Fourth Quarter Management Operations / Fairmont / Revenues under management of $323 million increased 19.2% over 2001 as a result of the addition in 2002 of long-term management contracts for The Fairmont Dubai, the Sheraton Suites Calgary Eau Claire, The Fairmont Sonoma Mission Inn & Spa and The Fairmont Washington, D.C. as well as RevPAR improvements at almost all other hotels. Management fee revenues increased to $11.0 million from $9.3 million in 2001, consistent with the increase in revenues under management. Incentive fee revenues were relatively unchanged from 2001.
RevPAR improved 9.3% during the fourth quarter, driven by an increase in occupancy of 3.5 points and a 3.0% rise in ADR to $158.17. The Canadian comparable hotels and the U.S. and International portfolio experienced RevPAR growth of 11.4% and 6.8%, respectively.
Delta - In the fourth quarter of 2002, revenues under management increased 4.3% to $72 million from $69 million in 2001 resulting in management fee revenues increasing to $2.8 million compared to $2.2 million in 2001. During the quarter, Delta posted an 8.9% RevPAR increase, resulting from a 2.3 point improvement in occupancy and a 4.5% rise in ADR. The Delta Sun Peaks Resort in Kamloops, British Columbia opened in December and the Delta St. Eugene Mission Resort in Cranbrook, British Columbia opened in January 2003.
Year-End Consolidated Results / Operating revenues increased 9.9% to $590.6 million for the year ended December 31, 2002. The improvement in revenues was attributable to 2002 portfolio additions as well as returns realized from capital investments made to properties in 2000 and 2001. EBITDA of $198.3 million was up 21.6% and was positively impacted by land sale gains of $11.5 million in 2002 and approximately $3.7 million in first quarter cost reductions. Income from continuing operations was $92.5 million compared to a loss from continuing operations of $28.2 million in the prior period. EPS from continuing operations was $1.18 in 2002, which met management`s guidance of $1.14-$1.19. This compared to a loss from continuing operations of $0.43 per share in 2001. These improvements are attributable to improved operating performance in 2002 and non-recurring charges related to the CPL reorganization in 2001.

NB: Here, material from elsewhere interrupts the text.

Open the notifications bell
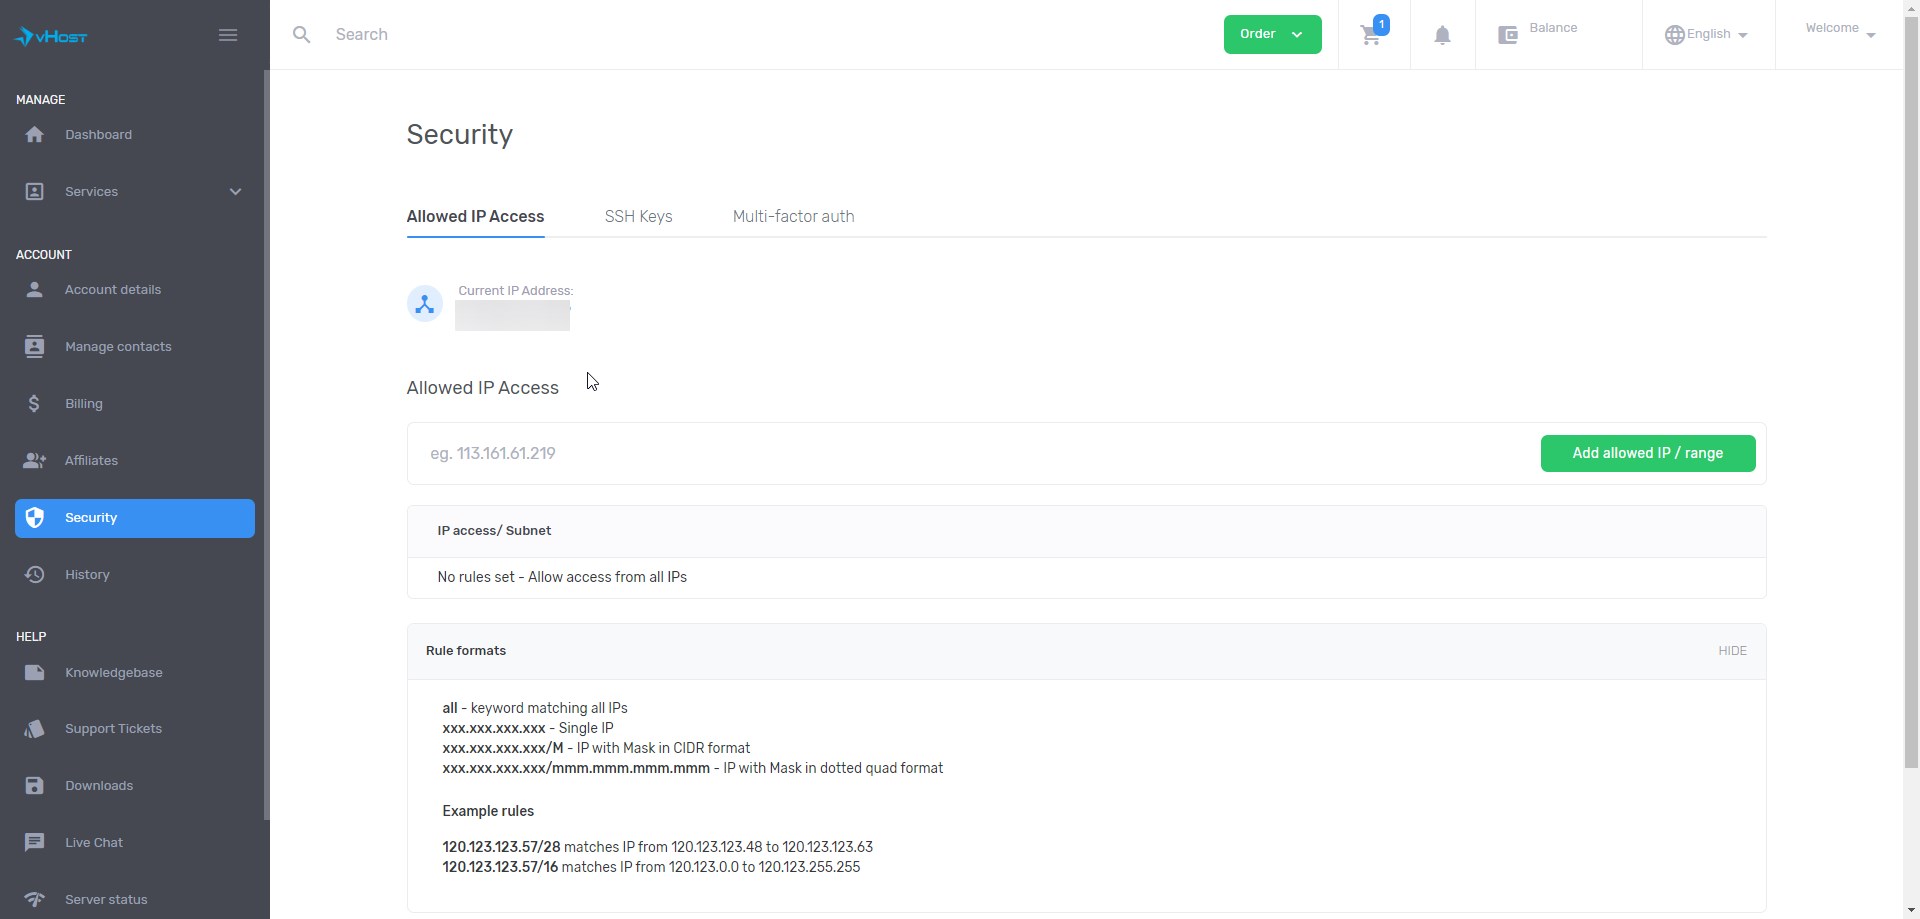1920x919 pixels. tap(1442, 36)
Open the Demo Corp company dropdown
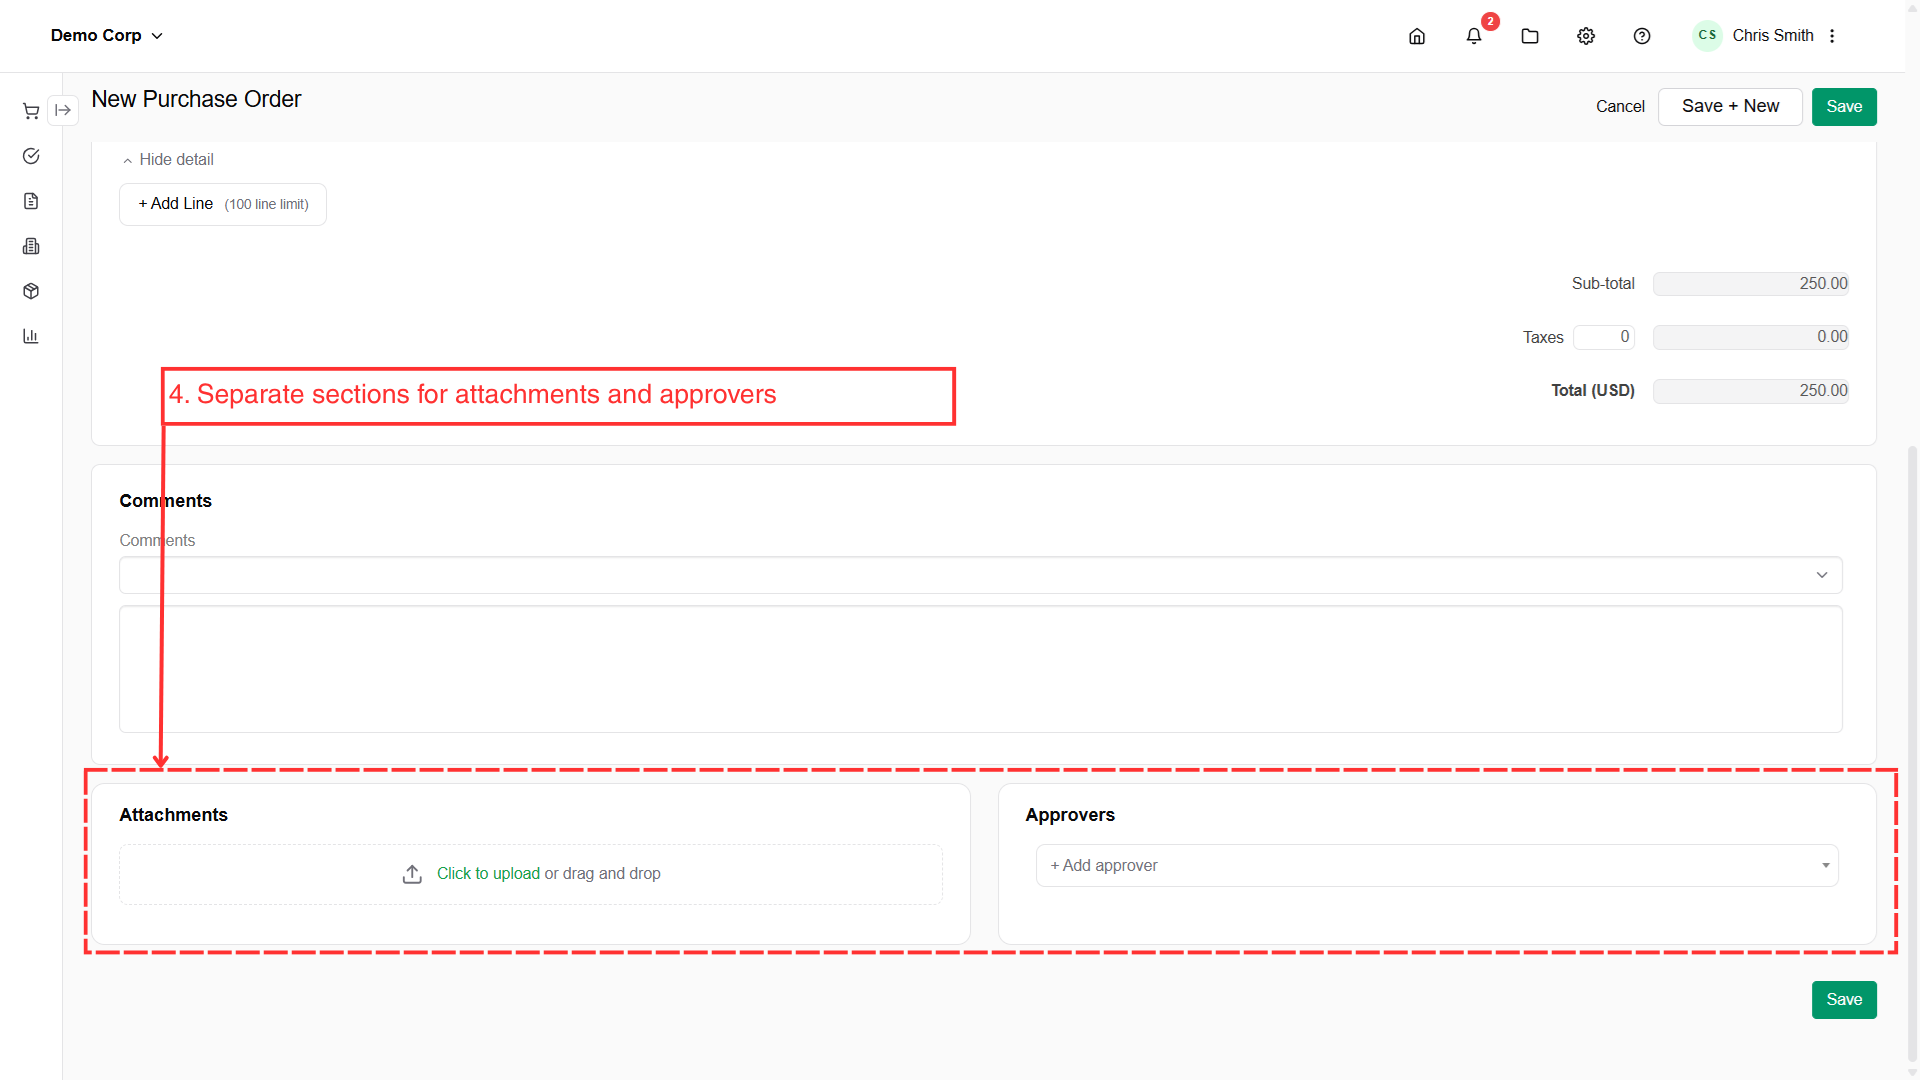The width and height of the screenshot is (1920, 1080). [x=107, y=35]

Year-End Hotel Ownership Operations / Revenues from hotel ownership of $516.6 million improved 5.5% compared to 2001. Superior performance at the renovated hotels not included in the comparable set, particularly the two Bermuda properties, was the main contributor to this growth. RevPAR for the comparable owned hotels declined 1.3% from $114.14 in 2001 resulting mainly from a 2.3% drop in ADR. It is anticipated that the newly acquired properties and improving returns on the Company`s renovated hotels will drive results.